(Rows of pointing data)
★ ★ ★ ★ ★

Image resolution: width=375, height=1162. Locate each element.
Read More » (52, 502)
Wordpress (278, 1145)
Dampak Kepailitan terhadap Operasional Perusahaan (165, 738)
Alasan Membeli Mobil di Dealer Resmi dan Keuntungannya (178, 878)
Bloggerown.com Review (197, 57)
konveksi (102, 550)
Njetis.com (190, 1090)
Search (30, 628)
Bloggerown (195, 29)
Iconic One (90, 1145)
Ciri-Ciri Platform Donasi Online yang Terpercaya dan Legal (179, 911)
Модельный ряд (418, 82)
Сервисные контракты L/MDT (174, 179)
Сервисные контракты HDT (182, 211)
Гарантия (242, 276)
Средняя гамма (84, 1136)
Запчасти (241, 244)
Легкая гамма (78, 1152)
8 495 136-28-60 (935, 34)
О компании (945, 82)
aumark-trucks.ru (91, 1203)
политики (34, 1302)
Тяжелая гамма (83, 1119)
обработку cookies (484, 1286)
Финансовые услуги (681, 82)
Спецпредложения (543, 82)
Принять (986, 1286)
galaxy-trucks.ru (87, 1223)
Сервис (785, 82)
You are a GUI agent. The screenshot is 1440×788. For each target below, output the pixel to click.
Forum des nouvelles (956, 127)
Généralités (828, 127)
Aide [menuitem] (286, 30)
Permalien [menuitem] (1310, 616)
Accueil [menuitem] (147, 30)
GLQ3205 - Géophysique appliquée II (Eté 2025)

★ ★ ★ ★ ★

EXERCISE
Rescale all the lines above by writing them out again, requests included, with each coordinate in the answers multiplied by 2.3 and rounded to a whole number (halves round up). Leave the numbers in the requests unchanged.

SOLVED EXERCISE
Image resolution: width=375, height=1162. Locate each element.
Read More » (120, 1155)
Wordpress (639, 2634)
Dampak Kepailitan terhadap Operasional Perusahaan (380, 1697)
Alasan Membeli Mobil di Dealer Resmi dan Keuntungannya (409, 2019)
Bloggerown.com Review (453, 131)
konveksi (235, 1265)
Njetis.com (437, 2507)
Search (69, 1444)
Bloggerown (449, 67)
Iconic One (207, 2634)
Ciri-Ciri Platform Donasi Online yang Terpercaya dan Legal (412, 2095)
Модельный ряд (961, 189)
Сервисные контракты L/MDT (400, 412)
Сервисные контракты HDT (419, 485)
Гарантия (557, 635)
Средняя гамма (193, 2613)
Запчасти (554, 561)
Легкая гамма (179, 2650)
8 495 136-28-60 (2151, 78)
О компании (2174, 189)
aumark-trucks.ru (209, 2767)
политики (78, 2995)
Тяжелая гамма (191, 2574)
обработку cookies (1113, 2958)
Финансовые услуги (1566, 189)
Спецпредложения (1249, 189)
Принять (2268, 2958)
galaxy-trucks.ru (200, 2813)
Сервис (1806, 189)
You are a GUI agent. The screenshot is 1440×788. For each target below, output the pixel to click.
Forum des nouvelles (2199, 292)
Généralités (1904, 292)
Aide [menuitem] (658, 69)
Permalien [menuitem] (3013, 1417)
Accueil [menuitem] (338, 69)
GLQ3205 - Géophysique appliquée II (Eté 2025)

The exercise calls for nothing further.